Dataset entries:
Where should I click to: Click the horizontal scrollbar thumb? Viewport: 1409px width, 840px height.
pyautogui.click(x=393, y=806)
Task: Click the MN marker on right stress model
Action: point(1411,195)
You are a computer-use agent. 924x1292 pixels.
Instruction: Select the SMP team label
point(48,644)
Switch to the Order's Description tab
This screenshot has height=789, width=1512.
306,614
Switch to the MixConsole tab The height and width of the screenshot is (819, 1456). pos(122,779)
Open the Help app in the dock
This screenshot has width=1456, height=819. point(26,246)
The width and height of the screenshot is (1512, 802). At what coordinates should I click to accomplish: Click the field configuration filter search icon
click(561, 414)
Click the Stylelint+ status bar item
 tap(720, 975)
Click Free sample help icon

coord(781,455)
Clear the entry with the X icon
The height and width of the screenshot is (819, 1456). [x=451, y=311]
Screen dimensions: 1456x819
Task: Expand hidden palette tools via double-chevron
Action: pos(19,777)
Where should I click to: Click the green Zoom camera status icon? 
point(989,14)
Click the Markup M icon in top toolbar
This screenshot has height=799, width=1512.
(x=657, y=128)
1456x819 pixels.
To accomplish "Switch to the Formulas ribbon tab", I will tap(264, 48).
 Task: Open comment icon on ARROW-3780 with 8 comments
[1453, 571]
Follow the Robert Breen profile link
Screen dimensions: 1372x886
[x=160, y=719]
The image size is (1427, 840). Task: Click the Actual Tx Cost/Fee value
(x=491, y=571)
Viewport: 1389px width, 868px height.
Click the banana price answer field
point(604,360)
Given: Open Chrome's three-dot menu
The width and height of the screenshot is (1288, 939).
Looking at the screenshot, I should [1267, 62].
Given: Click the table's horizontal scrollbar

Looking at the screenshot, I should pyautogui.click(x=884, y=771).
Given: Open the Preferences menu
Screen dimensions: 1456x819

• [TASK BRIEF]:
Each line above that contains the word "menu" must be copied.

• [OUTPUT FOR THIS EXERCISE]:
Given: Open Chrome's three-dot menu
Given: Open the Preferences menu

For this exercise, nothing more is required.